• **To do**
Return each entry below exactly. Skip the images.

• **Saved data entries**
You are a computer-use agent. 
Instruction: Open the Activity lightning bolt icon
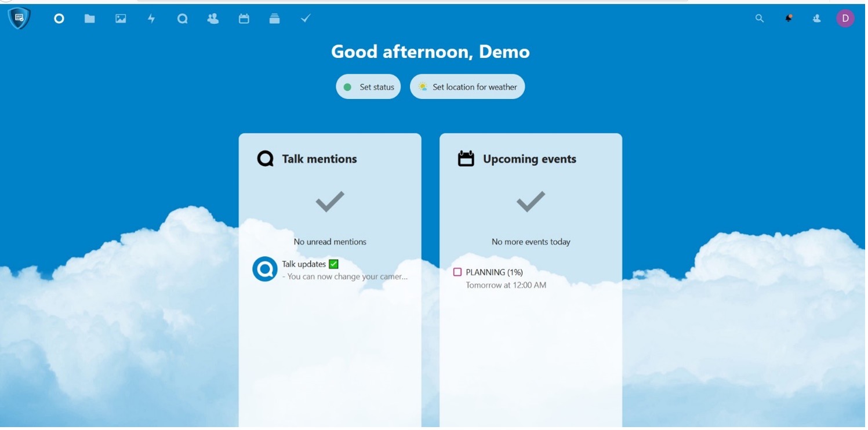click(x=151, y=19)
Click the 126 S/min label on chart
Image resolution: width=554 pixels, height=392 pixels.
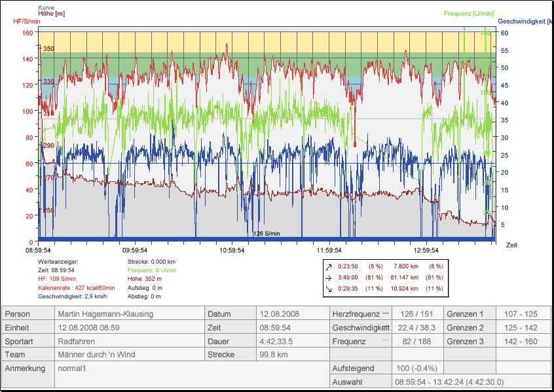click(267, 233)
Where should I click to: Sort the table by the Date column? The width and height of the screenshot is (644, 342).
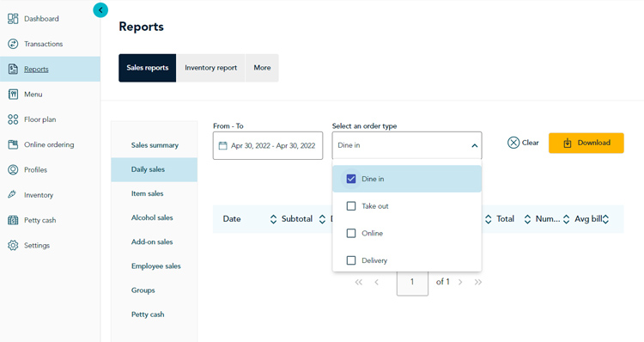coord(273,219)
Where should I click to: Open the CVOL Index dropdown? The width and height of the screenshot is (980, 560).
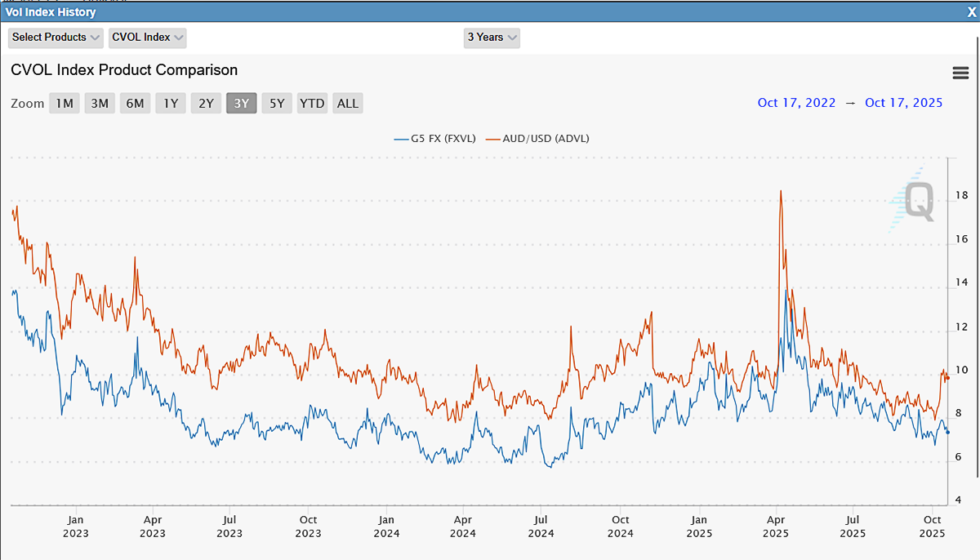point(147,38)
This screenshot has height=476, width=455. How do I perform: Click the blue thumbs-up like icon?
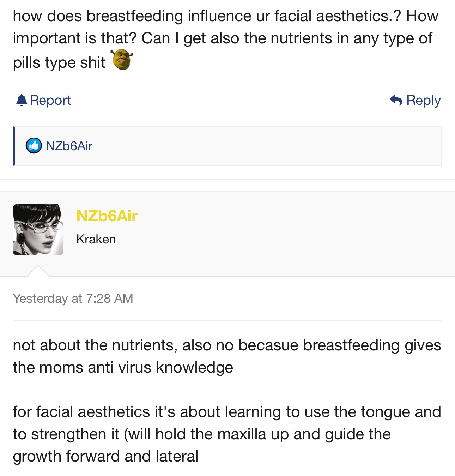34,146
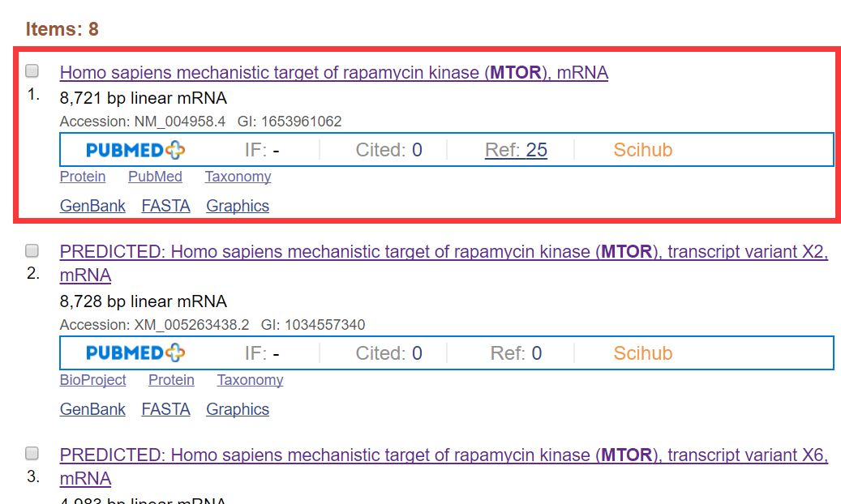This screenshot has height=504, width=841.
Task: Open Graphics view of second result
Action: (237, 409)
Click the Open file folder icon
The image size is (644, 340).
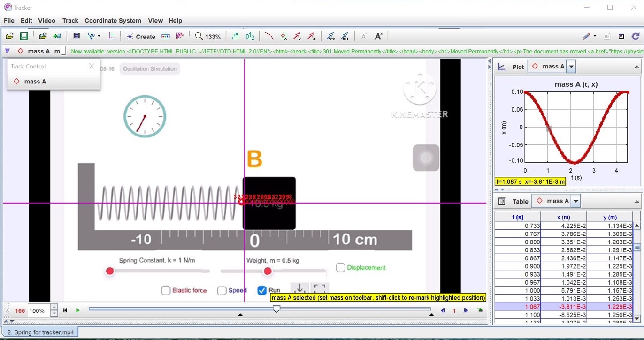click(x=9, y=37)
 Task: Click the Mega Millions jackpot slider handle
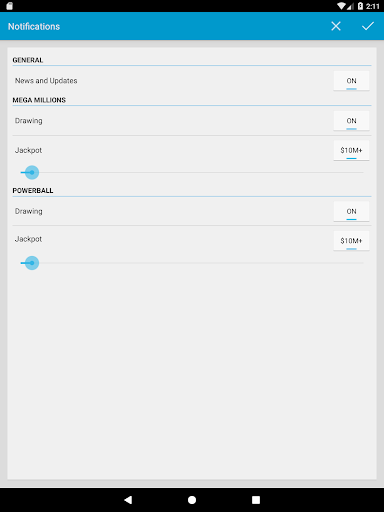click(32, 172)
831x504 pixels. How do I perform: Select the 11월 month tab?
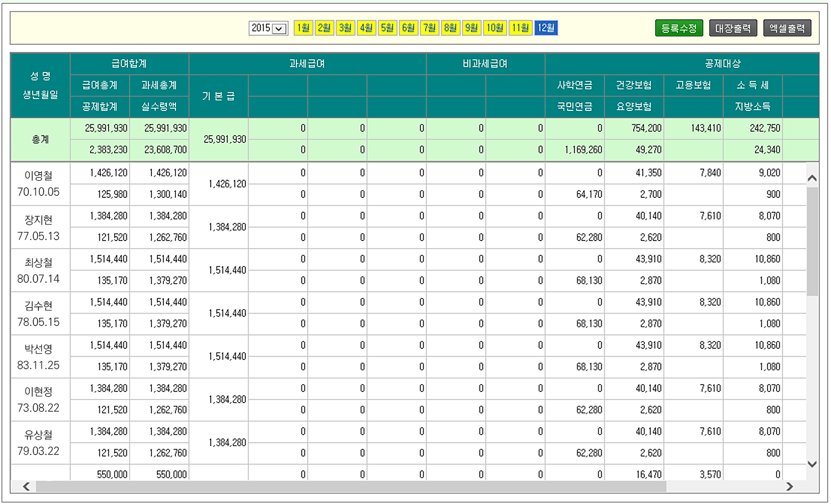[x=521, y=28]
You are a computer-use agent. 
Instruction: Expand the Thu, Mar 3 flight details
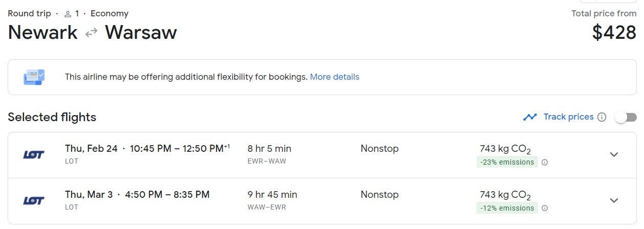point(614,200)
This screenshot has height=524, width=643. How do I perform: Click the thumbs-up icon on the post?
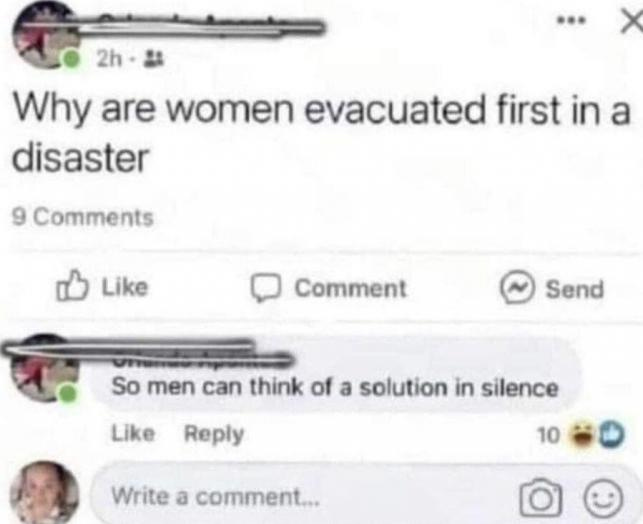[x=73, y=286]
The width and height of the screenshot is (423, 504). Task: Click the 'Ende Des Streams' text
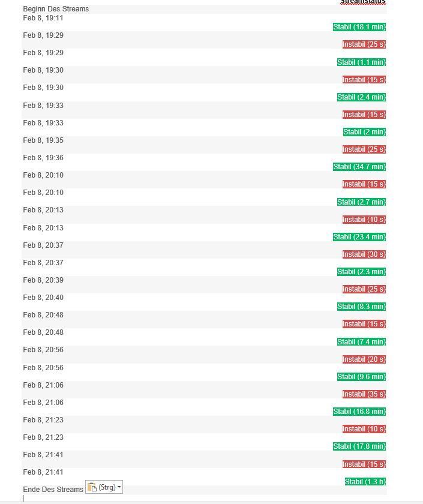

• **Written response**
You are a computer-use agent. 
Instruction: Open the Activity lightning bolt icon
click(x=151, y=19)
Click the 126 S/min label on chart
Image resolution: width=554 pixels, height=392 pixels.
click(267, 233)
Where should I click to: Sort the table by the Date column? The width and height of the screenshot is (644, 342).
coord(273,219)
Where should I click to: Open the CVOL Index dropdown? The width and height of the screenshot is (980, 560).
point(147,38)
This screenshot has height=476, width=455. How do I perform: Click the blue thumbs-up like icon?
34,146
This screenshot has height=504, width=841.
Task: Open Graphics view of second result
Action: (237, 409)
Click the Open file folder icon
The image size is (644, 340).
click(x=9, y=37)
 Task: Click the Mega Millions jackpot slider handle
click(32, 172)
831x504 pixels. How do I perform: Select the 11월 month tab?
[x=521, y=28]
You are a computer-use agent. 
Instruction: Expand the Thu, Mar 3 flight details
point(614,200)
This screenshot has height=524, width=643. How do I perform: Click the thumbs-up icon on the post?
[x=73, y=286]
The width and height of the screenshot is (423, 504). Task: Click the 'Ende Des Streams' text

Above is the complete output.